Nah itulah yang dimiliki oleh negara atau daerah sebenarnya. Nah karena dan
menurut saya, saya tidak tahu apakah itu disetujui oleh pada waktu itu oleh DPRD
untuk pelepasan itu sehingga kemudian waktu terjadi penambahan modal maka
pemerintah provinsi tidak dapat menambah modal kemudian kepemilikan sahamnya
terdilusi dan setelah diambil alih oleh Lippo Karawaci, dimasukan dalam grup maka
itu akan semakin kecil lagi, yang tadinya sahamnya 12% menjadi 0,007%. Nah jadi
pengambilan aset kekayaan daerah dengan melalui proses kerjasama dengan pihak
swasta. Itu saya kira gambaran yang menarik sehingga menurut saya ini memang juga
penting kita pikirkan bersama. Saya tidak tahu membaca di rancangan undang-undang
dari DPD yang menyatakan bahwa pemberian hak atau izin itu belum tentu berkaitan
dengan pelepasan dari aset yang ada di dalam pengelolaan itu. Nah ini barangkali
memang yang menjadi entry point kita bahwa tentu ini akan memberi jaminan fungsi
ya menurut saya ya kalau berkaitan dengan kekayaan negara, sejengkalpun itu
memerlukan persetujuan dari rakyat. Nah representasi dari rakyat itu adalah lembaga
parlemen. Saya kira itu jawaban saya.
Terima kasih.
PIMPINAN RAPAT: Dr. H. AJIEP PADINDANG, SE., MM (KETUA KOMITE
IV DPD RI)
Baik, terima kasih Pak Prof.
Kita nanti catat di terakhir masih mau dipertegas bagaimana menormakan
dalam RUU kita pemisahan antara kekuasaan dan kepemilikan ya, negara dan
pemerintah karena Pak Aminuddin adalah pakar hukum tata negara jadi kita masih
mau minta tambahan referensi. Kekayaan negara yang dijalankan oleh pemerintah
atau kekayaan pemerintah yang merupakan akumulasi kemudian menjadi kekayaan
negara. Tapi sebelum itu Pak Marwan silakan ditambahkan tadi ada beberapa.
Silakan.
PEMBICARA: Ir. MARWAN BATUBARA, M.Sc (NARASUMBER)
Terima kasih Pak Ketua.
Mungkin sedikit tentang ekonomi tadi yang Bapak sebutkan ya. Sistemnya
apa, ya memang sampai sekarang belum disepakati bentuknya seperti apa, tapi kalau
ingin merujuk kepada Bung Hatta terutama kalau kita mendalami lebih lanjut tentang
pengelolaan, itu kan urutannya BUMN, BUMD, koperasi kemudian baru swasta.
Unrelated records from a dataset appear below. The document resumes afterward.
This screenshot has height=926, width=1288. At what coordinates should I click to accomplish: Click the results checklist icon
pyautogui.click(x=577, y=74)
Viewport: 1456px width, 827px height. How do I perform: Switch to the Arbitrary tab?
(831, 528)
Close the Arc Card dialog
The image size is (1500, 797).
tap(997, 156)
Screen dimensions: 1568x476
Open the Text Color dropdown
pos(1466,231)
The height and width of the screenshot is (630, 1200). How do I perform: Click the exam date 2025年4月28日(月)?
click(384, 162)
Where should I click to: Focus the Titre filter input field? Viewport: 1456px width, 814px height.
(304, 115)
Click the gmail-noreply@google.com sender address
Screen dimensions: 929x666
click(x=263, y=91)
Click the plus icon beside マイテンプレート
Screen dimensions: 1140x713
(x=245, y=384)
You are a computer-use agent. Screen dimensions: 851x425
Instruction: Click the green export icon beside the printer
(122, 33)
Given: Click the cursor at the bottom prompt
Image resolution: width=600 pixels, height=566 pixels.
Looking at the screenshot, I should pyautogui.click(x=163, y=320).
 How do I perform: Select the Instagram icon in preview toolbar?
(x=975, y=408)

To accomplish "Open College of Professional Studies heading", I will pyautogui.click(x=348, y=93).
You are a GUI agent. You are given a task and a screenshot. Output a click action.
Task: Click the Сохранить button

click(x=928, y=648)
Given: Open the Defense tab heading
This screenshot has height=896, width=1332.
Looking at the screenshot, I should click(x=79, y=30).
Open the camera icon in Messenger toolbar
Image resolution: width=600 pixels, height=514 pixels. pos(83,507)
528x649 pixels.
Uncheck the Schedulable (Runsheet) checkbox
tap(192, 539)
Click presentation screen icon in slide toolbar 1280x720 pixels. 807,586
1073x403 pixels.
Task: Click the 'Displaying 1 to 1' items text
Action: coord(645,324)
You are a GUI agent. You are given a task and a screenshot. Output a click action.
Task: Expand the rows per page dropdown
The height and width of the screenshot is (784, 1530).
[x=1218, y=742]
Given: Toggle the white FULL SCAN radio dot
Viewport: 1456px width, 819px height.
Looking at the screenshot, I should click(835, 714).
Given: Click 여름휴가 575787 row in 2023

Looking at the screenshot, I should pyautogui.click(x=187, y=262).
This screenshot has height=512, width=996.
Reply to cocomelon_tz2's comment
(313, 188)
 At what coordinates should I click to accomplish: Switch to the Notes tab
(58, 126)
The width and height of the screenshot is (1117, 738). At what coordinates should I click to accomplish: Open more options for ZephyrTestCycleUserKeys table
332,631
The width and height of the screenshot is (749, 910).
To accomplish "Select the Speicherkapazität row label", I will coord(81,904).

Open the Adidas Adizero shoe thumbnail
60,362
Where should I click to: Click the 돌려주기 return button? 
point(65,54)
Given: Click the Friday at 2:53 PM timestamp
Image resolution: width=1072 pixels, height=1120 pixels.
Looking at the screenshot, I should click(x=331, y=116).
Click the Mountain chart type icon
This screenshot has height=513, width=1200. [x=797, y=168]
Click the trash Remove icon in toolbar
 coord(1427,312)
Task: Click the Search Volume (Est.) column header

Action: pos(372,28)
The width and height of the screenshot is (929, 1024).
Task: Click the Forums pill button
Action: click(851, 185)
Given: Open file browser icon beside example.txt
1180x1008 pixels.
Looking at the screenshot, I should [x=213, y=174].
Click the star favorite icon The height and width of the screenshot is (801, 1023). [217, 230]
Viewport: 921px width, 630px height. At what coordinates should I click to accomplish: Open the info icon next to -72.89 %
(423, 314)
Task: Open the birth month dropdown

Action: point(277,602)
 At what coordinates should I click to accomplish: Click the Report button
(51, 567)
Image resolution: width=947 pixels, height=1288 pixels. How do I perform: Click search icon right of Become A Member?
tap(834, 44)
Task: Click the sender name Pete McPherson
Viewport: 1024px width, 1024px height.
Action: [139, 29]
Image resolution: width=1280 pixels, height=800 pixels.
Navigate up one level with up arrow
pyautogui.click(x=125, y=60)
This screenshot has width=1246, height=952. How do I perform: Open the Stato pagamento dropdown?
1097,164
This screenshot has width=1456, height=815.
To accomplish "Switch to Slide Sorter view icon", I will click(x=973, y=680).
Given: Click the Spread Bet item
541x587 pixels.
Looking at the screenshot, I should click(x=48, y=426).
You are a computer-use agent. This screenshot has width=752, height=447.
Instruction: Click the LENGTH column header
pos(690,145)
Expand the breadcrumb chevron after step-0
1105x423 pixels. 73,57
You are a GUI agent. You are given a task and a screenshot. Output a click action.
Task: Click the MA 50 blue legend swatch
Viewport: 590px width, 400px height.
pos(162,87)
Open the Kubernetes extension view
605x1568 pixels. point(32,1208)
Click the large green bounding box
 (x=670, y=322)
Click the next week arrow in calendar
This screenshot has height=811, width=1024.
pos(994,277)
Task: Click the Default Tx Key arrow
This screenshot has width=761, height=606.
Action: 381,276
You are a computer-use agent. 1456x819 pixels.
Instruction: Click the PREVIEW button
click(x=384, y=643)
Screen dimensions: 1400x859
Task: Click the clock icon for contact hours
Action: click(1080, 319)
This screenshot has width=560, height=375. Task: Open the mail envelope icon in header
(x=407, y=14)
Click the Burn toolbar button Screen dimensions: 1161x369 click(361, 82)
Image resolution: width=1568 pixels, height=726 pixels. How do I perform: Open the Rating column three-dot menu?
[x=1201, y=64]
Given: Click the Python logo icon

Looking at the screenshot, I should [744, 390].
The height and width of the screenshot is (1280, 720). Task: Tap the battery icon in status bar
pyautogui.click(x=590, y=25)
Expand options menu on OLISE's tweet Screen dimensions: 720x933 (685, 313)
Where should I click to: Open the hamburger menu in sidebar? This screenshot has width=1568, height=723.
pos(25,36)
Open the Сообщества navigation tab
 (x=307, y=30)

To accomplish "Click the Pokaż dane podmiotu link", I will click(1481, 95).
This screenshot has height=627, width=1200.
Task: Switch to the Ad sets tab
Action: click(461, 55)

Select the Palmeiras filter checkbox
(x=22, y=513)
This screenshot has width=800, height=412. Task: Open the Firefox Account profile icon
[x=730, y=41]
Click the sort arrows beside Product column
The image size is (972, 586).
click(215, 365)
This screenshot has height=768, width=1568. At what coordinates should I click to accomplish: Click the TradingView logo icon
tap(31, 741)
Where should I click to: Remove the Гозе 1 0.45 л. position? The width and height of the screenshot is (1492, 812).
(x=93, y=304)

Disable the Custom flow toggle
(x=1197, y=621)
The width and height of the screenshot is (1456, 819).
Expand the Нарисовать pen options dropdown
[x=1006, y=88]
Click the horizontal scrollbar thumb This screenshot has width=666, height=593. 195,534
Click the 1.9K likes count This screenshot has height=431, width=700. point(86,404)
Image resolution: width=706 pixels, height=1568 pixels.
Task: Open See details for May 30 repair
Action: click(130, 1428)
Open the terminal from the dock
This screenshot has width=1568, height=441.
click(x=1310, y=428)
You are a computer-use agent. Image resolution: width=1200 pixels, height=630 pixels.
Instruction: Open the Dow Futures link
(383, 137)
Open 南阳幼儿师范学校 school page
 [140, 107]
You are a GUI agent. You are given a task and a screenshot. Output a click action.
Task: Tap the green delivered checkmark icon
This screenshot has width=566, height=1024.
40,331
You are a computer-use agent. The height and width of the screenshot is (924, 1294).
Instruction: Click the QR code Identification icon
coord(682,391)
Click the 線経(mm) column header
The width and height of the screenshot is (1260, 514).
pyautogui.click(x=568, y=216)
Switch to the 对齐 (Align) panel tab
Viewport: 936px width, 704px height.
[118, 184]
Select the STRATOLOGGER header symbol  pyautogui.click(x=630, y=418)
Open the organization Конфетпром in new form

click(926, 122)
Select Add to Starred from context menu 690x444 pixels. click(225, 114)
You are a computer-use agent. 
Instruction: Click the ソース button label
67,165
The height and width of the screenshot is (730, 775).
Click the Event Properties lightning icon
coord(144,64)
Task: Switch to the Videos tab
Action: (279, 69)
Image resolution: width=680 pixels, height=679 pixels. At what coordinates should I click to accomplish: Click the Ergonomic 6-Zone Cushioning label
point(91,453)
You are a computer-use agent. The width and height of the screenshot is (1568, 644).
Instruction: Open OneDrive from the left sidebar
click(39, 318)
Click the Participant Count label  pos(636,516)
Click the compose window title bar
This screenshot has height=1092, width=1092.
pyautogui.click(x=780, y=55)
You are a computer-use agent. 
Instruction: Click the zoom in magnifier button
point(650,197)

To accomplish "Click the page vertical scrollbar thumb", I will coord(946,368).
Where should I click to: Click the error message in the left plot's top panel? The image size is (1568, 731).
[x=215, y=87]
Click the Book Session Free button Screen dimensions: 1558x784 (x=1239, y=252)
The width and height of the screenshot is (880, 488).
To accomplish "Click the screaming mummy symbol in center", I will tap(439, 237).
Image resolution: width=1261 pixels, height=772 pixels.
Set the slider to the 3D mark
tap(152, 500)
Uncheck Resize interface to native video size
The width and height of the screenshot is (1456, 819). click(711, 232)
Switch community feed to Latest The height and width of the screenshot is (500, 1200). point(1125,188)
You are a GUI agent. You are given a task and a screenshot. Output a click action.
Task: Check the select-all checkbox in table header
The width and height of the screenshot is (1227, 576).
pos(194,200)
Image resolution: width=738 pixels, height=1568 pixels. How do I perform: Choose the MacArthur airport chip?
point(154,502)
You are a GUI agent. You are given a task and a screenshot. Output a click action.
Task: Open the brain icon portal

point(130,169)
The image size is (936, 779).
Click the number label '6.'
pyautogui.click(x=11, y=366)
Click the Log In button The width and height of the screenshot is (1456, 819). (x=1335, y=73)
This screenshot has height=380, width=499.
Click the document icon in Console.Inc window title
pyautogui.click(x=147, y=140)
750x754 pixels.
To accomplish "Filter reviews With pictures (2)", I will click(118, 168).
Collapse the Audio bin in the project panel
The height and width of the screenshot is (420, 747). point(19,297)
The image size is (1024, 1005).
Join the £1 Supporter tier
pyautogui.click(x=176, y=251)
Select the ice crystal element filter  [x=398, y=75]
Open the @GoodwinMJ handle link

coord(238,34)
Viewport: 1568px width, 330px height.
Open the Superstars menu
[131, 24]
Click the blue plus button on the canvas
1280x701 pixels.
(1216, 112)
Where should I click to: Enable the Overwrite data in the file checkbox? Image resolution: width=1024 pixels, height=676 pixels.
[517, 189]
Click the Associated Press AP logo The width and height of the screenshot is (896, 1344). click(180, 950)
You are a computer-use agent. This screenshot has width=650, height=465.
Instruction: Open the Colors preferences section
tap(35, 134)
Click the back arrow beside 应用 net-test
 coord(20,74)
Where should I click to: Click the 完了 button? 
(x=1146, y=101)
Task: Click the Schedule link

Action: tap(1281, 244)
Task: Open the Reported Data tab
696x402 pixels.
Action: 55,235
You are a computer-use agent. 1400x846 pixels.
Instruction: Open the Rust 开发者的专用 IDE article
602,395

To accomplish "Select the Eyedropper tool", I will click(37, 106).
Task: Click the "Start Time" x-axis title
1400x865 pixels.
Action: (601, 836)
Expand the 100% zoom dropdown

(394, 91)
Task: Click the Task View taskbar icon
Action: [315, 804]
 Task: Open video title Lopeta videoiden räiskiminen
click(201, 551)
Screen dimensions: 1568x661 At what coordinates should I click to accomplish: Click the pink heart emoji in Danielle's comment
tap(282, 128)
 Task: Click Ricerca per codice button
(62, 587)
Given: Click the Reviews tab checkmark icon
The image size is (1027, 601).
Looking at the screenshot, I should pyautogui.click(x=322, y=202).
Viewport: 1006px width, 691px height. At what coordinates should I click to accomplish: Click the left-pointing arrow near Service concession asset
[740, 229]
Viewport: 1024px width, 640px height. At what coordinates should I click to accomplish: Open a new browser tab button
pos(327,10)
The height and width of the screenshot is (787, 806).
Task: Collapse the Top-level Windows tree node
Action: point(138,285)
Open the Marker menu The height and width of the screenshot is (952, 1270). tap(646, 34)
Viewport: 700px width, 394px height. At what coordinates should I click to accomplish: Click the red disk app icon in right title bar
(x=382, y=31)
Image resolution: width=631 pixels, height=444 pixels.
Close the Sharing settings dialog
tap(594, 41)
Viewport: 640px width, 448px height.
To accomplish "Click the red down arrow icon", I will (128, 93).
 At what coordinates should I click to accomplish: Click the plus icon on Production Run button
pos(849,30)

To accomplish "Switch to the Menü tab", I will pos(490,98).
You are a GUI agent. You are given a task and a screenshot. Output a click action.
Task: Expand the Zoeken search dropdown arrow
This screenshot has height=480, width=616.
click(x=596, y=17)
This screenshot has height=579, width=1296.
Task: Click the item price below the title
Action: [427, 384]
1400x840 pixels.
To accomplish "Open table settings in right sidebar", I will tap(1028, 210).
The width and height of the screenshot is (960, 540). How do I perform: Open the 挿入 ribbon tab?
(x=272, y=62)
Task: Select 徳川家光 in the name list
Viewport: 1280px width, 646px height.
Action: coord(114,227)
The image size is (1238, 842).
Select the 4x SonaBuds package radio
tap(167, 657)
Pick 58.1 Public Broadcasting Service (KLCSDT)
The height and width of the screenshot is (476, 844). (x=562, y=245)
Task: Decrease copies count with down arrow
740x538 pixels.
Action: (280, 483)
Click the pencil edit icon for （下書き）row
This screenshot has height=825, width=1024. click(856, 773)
Kalau dari situ kan artinya keterlibatan dan manfaat bagi orang banyak itu menjadi
rujukan. Kalau BUMN itu punya negara apalagi 100%, maka devidennya itu akan
RDPU KOMITE IV DPD RI DENGAN NARASUMBER (SIANG) MS IV TS 2016-2017
SENIN, 17 APRIL 2017
18
optimal masuk ke APBN, tapi kalau swasta tidak optimal dalam hal bahwa yang kita
nikmati di APBN itu hanyalah dari pajak, devidennya itu kepada si pemilik
perusahaan, belum lagi kalau ada penyelewengan di sektor pajak yang itu sering
terjadi sehingga urutan tadi BUMN optimal ya kemudian BUMD lalu koperasi, ini
kan juga melibatkan orang banyak. Nah kita berharap seandainyapun sistem tadi
belum ditetapkan asalkan pemerintah dan DPR itu mengutamakan konsep dasar yang
diusulkan oleh Bung Hatta ini saya kira itu sudah cukup memadai bagi kita,
menunggu sistem mungkin tidak terjadi, tidak bisa selesai dalam waktu singkat karena
memang berhadapan dengan oligarki yang saya sebutkan tadi tapi minimal dari yang
ada ini kita bisa optimalkan. Oleh sebab itu kita mau yang mengelola itu BUMN
terutama yang strategis dan menyangkut hajat hidup orang banyak termasuk kalau
kita bicara perhubungan, soal kereta api dan sebagainya. Kalau bisa itu soal jalan tol
misalnya menyangkut hajat hidup orang banyak. Kenapa bisa aturannya itu swasta
lalu dijamin pula bahwa kalau ada inflasi mereka otomatis naik begitu tarifnya. Ya
seperti apa ini? Kita juga melihat bicara ekonomi, mestinya Bulog itu dioptimalkan.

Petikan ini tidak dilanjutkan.